Ultimately, Caramanis can bounce back from this, but others won’t be able to. The company’s employees, many of whom believed in the project and worked tirelessly to bring it to fruition, found themselves unpaid and betrayed. The gaming community, which had invested not just money but years of hope and anticipation, could just watch as their dream of a promising new MMORPG collapsed.
What Comes Next
Robert Dawson now controls the Ashes of Creation intellectual property through foreclosure proceedings and his position as a secured creditor. Caramanis holds first-position UCC filings that predate Commerce Bank’s involvement. Multiple lawsuits are reportedly imminent, including from TFE Games (which invested $5 million), Commerce Bank (which Caramanis claims was defrauded with false revenue reports), and numerous other investors. Caramanis alleges that Sharif committed federal crimes by booking investor loans as revenue on tax returns. It’s a claim he says he can prove with documentation, including 380 pages of text messages, emails demanding financial records, UCC filings, contracts, QuickBooks files showing cash flows, and correspondence with Commerce Bank. He has offered to share these materials with content creators and the community to substantiate his claims:
There’s nothing I’m saying that is slanderous or libelous about Stephen. He’s a pathological nutcase liar. And guess what? You’re going to see numerous lawsuits come out against him for fraud, for whatever else. All this is going to come out in litigation.
Caramanis believes that the rest of Intrepid’s employees were also victims of Sharif’s alleged deceptions. His anger is directed solely at Sharif, his partner John, and Sharif’s mother, all of whom he accuses of being complicit in the fraud.
As for the actual game, Dawson is reportedly exploring options to continue developing Ashes of Creation, but key technical staff allegedly refuse to communicate with him, having been “poisoned” against investors by Sharif, claimed Caramanis. Meanwhile, Sharif reportedly continues to moderate the official Discord server, timing out critics and maintaining his connection to the community. Throughout the interview, Caramanis painted a picture of systematic psychological manipulation:
Go look up NPD, Narcissistic Personality Disorder. It describes him to a T. He’s the most narcissistic tool I’ve ever met in my entire life.
The End of a Dream
For the thousands of Ashes of Creation supporters who dreamed of playing a polished, final version of the ambitious MMORPG, which sought to bring about “the rebirth of the genre“, and for the investors who lost millions believing in that dream, the allegations paint a cautionary tale about trust, transparency, and the devastating consequences when both are absent. The truth of these allegations will ultimately be determined in courtrooms, but regardless of the legal outcomes, the collapse of Intrepid Studios may enter the history books as one of the most spectacular failures in the gaming industry.
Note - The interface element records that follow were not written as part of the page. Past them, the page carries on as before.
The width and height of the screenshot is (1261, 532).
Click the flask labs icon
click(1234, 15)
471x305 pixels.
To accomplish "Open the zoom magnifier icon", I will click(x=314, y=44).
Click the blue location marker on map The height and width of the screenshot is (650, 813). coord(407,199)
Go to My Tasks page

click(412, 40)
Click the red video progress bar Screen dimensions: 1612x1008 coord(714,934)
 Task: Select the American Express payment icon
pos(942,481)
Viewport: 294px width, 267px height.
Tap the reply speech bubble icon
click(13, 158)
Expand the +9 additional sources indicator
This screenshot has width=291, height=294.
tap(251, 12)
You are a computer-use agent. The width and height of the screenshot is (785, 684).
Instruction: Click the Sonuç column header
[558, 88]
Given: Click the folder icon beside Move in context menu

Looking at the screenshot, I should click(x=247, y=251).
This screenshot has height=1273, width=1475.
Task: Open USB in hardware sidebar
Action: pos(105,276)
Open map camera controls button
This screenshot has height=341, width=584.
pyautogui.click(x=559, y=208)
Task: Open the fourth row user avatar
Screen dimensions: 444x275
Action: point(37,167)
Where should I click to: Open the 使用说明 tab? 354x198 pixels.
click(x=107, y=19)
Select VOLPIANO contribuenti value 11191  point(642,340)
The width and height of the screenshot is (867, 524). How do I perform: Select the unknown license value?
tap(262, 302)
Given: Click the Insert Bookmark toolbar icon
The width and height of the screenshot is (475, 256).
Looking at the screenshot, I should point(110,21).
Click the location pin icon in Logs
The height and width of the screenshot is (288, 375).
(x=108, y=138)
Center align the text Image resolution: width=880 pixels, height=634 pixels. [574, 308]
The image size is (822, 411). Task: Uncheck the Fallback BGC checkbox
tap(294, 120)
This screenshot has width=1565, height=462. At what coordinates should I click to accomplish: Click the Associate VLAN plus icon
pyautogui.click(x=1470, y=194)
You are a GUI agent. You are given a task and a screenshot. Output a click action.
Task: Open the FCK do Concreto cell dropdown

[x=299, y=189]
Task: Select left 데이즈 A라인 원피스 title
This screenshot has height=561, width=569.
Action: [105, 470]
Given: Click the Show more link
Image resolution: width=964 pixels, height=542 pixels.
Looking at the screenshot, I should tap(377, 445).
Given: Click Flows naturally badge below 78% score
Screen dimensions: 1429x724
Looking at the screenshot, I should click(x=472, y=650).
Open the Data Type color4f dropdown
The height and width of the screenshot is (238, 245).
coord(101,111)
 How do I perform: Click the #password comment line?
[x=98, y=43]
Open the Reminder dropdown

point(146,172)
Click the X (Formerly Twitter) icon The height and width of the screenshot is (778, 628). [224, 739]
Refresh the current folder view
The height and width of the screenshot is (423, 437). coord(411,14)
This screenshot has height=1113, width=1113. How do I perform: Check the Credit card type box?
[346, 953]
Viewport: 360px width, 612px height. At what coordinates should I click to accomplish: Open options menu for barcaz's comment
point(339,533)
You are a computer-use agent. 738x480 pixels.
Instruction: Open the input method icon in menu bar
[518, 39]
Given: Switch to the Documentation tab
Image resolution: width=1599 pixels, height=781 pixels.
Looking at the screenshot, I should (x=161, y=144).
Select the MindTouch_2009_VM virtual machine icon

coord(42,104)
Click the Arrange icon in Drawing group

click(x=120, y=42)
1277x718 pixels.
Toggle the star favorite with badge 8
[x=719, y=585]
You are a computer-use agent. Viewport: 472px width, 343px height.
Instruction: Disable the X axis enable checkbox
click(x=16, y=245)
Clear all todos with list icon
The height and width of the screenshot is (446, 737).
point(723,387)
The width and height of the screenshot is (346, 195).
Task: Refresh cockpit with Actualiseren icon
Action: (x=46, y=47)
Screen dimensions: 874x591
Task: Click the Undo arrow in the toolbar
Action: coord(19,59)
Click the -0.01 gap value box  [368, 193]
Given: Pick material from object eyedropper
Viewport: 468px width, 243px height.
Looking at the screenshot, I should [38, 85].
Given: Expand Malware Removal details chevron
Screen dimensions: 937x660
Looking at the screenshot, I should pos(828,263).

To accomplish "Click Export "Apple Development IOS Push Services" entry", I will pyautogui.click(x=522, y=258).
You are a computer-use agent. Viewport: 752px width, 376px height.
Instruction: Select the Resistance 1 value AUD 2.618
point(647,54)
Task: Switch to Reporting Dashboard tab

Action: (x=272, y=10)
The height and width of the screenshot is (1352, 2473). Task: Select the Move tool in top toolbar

Steven Sharif hasn’t publicly responded yet to the allegations shared by Caramanis. On Reddit, he hasn’t been active since Friday, January 23; on Discord, he posted the now-infamous statement on January 31, revealing to the community that he resigned because he ‘could not ethically agree with or carry out‘ the board’s directions. Of course, should he provide his side of the story, we’ll update this report accordingly.